In breaking news that dropped just after our weekly security column went live, a backdoor has been discovered in the xz package, that could potentially compromise SSH logins on Linux systems. The most detailed analysis so far seems to be by [Andres Freund] on the oss-security list.
The xz release tarballs from 5.6.0 in late February and 5.6.1 on March 9th both contain malicious code. A pair of compressed files in the repository contain the majority of the malicious patch, disguised as test files. In practice, this means that looking at the repository doesn’t reveal anything amiss, but downloading the release tarballs gives you the compromised code.
This was discovered because SSH logins on a Debian sid were taking longer, with more CPU cycles than expected. And interestingly, Valgrind was throwing unexpected errors when running on the liblzma library. That last bit was first discovered on February 24th, immediately after the 5.6.0 release. The xz-utils package failed its tests on Gentoo builds.
One of the xz maintainers, [Jia Tan], weighed in on that Gentoo bug, suggesting that it was a GCC bug causing the Valgrind errors. This is the same developer that pushed the malicious archive files and minted the tainted releases. And as if to clear up any remaining doubts, the developer doubled down in a GitHub commit, working around the Valgrind errors, and linking to a completely unrelated GCC bug report claiming it to be this issue.
At this point, the only reasonable conclusion is that the person in control of the [JiaT75] GitHub account is a malicious actor and is completely untrustworthy. What’s unclear is if this is still the same developer that has been co-maintaining the project since August 2022. It’s possible that [Jia Tan] has always been a bad actor, or that account may be completely compromised.
What About SSH?
What may not be clear is the connection to SSH. And it’s a trip. Many Linux distros patch sshd to add systemd features, and libsystemd pulls the liblzma library. That means the liblzma initialization code gets run when sshd starts. In the malicious code, the library checks argv[0], which is the name of the program being executed, for /usr/bin/sshd. Additionally it seems to check for debugging tools like rr and gdb. If the checks are green, liblzma replaces a few function calls with its own code. It’s a complicated dance, but the exploit is specifically looking to replace RSA_public_decrypt.
That’s a very interesting function to clobber, as it is one of the functions used to validate SSH keys. It’s not hard to imagine how malicious code here could check for a magic signature, and bypass the normal login process. The full analysis is still being done, and expect more information in the coming days.
But the bottom line is that a machine with a patched sshd binary, that also has xz packages version 5.6.0 or 5.6.1, is vulnerable to unauthenticated SSH logins. The good news is that only a few distributions have shipped the 5.6.x series of xz packages. Fedora Rawhide/41 them, and Debian Testing and Unstable shipped these versions as well. If you’re on an affected system, look for an update right away.

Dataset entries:
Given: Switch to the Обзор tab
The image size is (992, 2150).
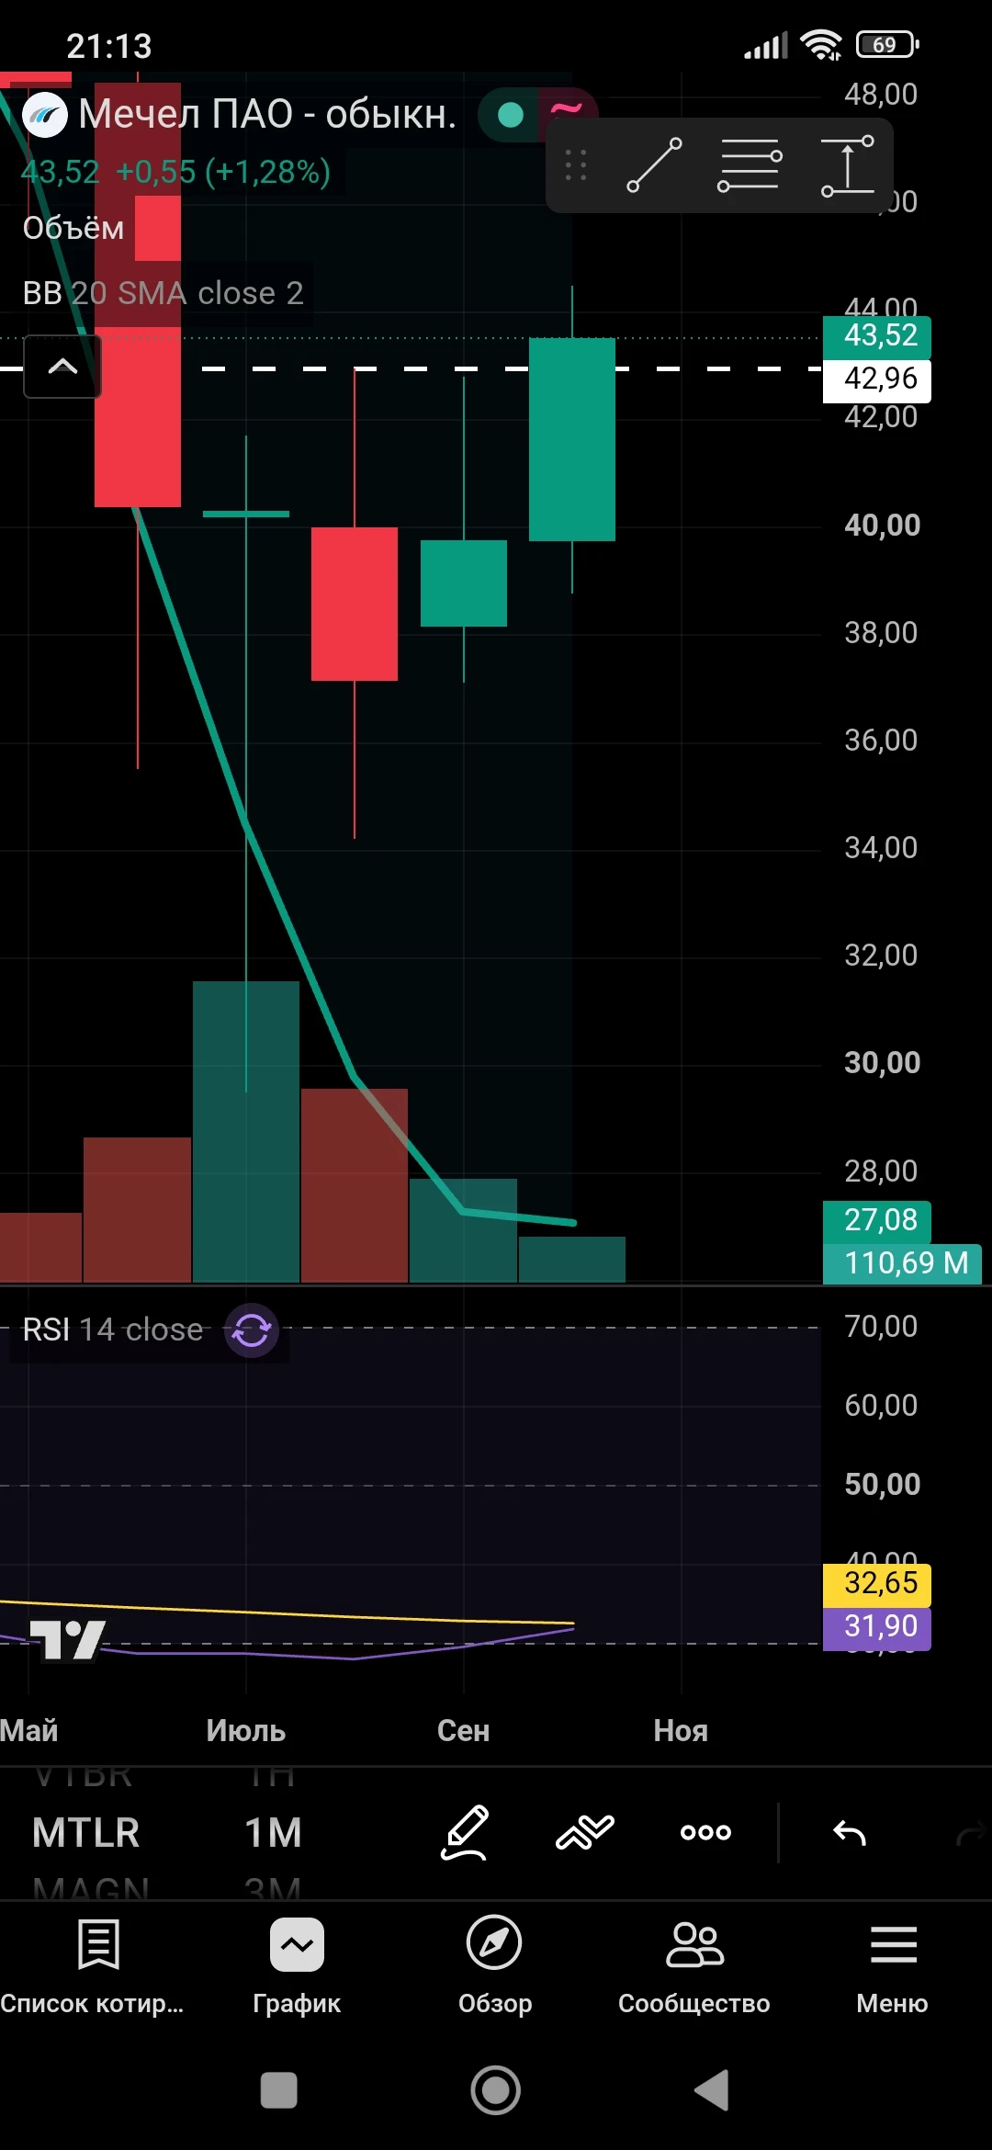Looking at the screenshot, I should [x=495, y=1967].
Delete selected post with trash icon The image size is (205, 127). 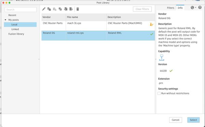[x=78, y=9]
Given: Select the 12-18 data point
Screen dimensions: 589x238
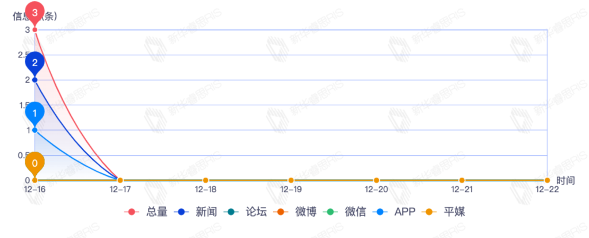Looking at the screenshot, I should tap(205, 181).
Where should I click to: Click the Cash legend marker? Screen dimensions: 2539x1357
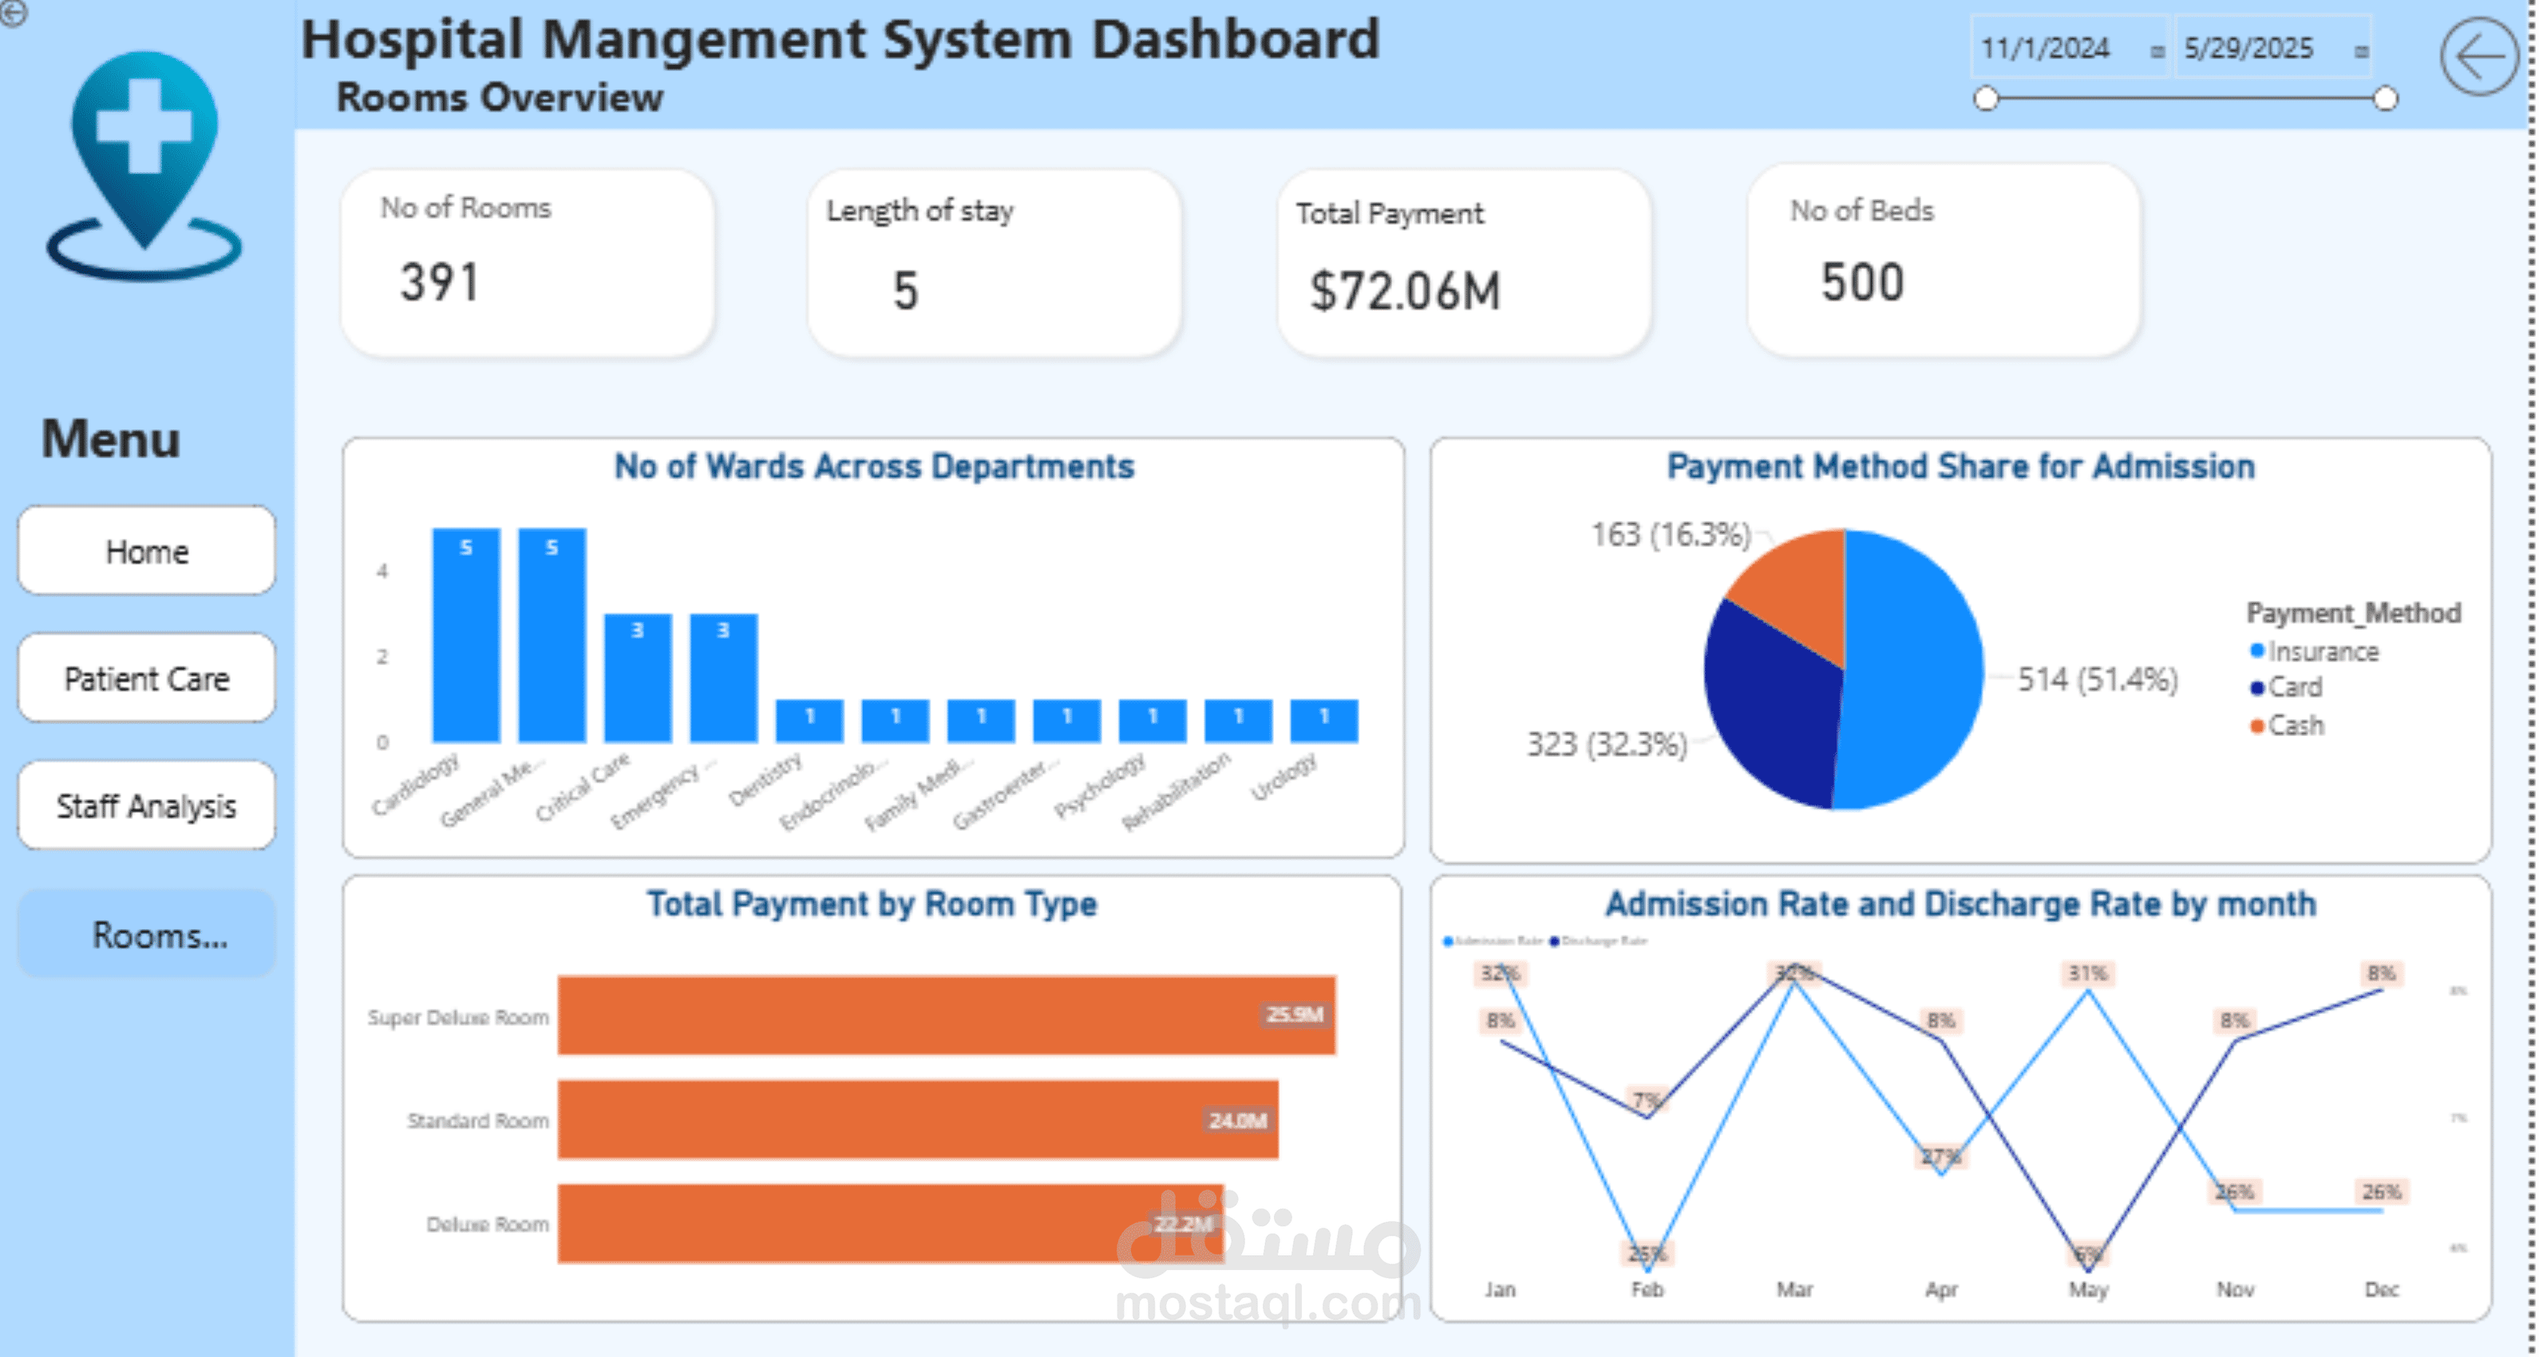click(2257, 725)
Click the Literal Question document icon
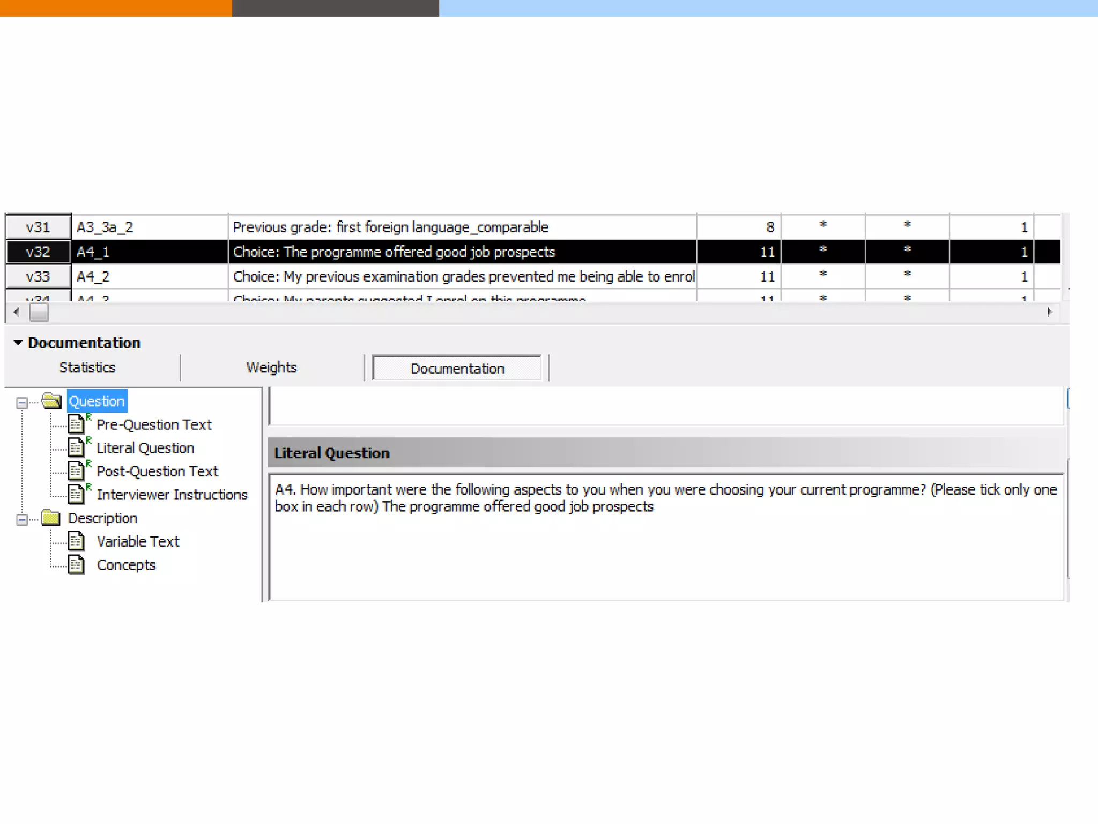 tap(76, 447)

Exercise instructions:
[A] According to the xz backdoor article, which function does the exploit specifically aim to replace?
[B] Using the xz backdoor article, explain why the liblzma initialization code runs when sshd starts.
[C] From the xz backdoor article, extract the stretch from "That’s a very" through "update right away.".
These records have no connection to the xz backdoor article.

Answers below:
[A] RSA_public_decrypt

[B] Many Linux distros patch sshd to add systemd features, and libsystemd pulls in the liblzma library. Because of that, liblzma's initialization code gets run when sshd starts.

[C]
That’s a very interesting function to clobber, as it is one of the functions used to validate SSH keys. It’s not hard to imagine how malicious code here could check for a magic signature, and bypass the normal login process. The full analysis is still being done, and expect more information in the coming days.
But the bottom line is that a machine with a patched sshd binary, that also has xz packages version 5.6.0 or 5.6.1, is vulnerable to unauthenticated SSH logins. The good news is that only a few distributions have shipped the 5.6.x series of xz packages. Fedora Rawhide/41 them, and Debian Testing and Unstable shipped these versions as well. If you’re on an affected system, look for an update right away.